(DESCRIPTION OF THE TASK):
Where the word "agent" appears in a line below, copy the whole line.

(GIVEN ENTRIES):
=== Begin Enclosure ===
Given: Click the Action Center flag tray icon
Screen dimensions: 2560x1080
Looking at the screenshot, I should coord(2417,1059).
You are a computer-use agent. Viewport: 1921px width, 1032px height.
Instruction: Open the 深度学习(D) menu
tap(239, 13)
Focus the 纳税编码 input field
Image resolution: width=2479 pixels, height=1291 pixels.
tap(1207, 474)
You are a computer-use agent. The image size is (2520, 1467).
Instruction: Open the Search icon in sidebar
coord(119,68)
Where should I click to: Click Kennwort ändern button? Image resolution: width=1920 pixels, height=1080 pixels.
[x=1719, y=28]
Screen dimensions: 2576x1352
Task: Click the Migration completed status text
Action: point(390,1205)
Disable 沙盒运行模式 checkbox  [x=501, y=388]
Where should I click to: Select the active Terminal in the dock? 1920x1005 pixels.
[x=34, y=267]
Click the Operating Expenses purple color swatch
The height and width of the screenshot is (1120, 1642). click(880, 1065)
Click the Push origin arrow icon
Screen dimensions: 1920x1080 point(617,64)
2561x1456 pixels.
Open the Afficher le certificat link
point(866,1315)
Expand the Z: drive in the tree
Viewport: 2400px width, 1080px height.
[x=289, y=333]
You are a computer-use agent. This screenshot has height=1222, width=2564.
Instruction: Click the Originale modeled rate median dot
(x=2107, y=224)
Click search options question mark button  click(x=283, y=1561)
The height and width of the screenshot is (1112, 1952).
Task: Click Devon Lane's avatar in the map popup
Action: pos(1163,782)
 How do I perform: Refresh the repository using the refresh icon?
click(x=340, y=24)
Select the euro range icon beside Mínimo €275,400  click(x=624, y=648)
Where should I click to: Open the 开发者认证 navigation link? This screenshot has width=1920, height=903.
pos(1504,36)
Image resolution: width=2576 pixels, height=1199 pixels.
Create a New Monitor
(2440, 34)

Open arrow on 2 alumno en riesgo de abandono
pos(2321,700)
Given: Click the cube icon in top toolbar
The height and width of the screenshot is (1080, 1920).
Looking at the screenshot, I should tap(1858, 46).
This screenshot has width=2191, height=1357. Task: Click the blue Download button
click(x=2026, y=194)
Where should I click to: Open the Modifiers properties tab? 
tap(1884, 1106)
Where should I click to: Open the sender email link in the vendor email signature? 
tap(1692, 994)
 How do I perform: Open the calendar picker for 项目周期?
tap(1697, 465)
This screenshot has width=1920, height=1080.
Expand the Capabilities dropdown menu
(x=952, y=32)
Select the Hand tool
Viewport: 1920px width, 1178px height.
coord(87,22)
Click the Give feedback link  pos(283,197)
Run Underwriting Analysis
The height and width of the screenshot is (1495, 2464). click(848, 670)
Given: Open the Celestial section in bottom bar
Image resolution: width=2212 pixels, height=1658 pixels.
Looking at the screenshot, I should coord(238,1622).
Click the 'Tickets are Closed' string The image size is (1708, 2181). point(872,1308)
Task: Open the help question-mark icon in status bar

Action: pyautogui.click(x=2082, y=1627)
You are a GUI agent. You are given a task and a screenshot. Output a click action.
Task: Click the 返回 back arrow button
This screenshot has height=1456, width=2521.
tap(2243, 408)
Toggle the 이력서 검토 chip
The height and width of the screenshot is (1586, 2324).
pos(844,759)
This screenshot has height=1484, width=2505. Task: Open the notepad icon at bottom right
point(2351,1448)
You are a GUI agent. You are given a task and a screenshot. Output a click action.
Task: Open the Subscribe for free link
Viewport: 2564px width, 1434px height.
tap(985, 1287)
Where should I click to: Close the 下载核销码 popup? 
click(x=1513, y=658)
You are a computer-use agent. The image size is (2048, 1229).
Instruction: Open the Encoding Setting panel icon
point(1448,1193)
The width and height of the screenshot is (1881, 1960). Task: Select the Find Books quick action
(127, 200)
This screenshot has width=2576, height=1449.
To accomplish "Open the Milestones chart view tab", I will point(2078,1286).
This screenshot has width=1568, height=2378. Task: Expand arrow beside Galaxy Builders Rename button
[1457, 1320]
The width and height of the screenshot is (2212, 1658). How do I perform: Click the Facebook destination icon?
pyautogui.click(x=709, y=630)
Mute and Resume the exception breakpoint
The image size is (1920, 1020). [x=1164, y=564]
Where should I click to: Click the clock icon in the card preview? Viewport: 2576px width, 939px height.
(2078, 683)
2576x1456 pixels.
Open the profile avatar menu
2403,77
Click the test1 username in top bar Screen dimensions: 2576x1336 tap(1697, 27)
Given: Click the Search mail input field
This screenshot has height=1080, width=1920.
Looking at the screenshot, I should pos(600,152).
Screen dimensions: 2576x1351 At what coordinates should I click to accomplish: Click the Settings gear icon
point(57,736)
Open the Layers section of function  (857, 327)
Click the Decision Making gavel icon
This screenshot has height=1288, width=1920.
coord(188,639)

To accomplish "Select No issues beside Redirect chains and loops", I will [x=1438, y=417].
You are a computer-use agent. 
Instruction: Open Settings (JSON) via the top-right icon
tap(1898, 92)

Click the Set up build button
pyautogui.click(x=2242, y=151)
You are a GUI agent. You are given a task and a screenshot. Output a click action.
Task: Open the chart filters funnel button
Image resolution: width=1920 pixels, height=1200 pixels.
=== End Enclosure ===
(RESULT OF THIS TASK):
You are a computer-use agent. Viewport: 1921px width, 1032px height.
You are a computer-use agent. The image size is (2520, 1467).
You are a computer-use agent. This screenshot has height=1222, width=2564.
You are a GUI agent. You are given a task and a screenshot. Output a click action.
You are a GUI agent. You are given a task and a screenshot. Output a click action.
You are a computer-use agent. The image size is (2048, 1229).
You are a computer-use agent. 
You are a GUI agent. You are given a task and a screenshot. Output a click action.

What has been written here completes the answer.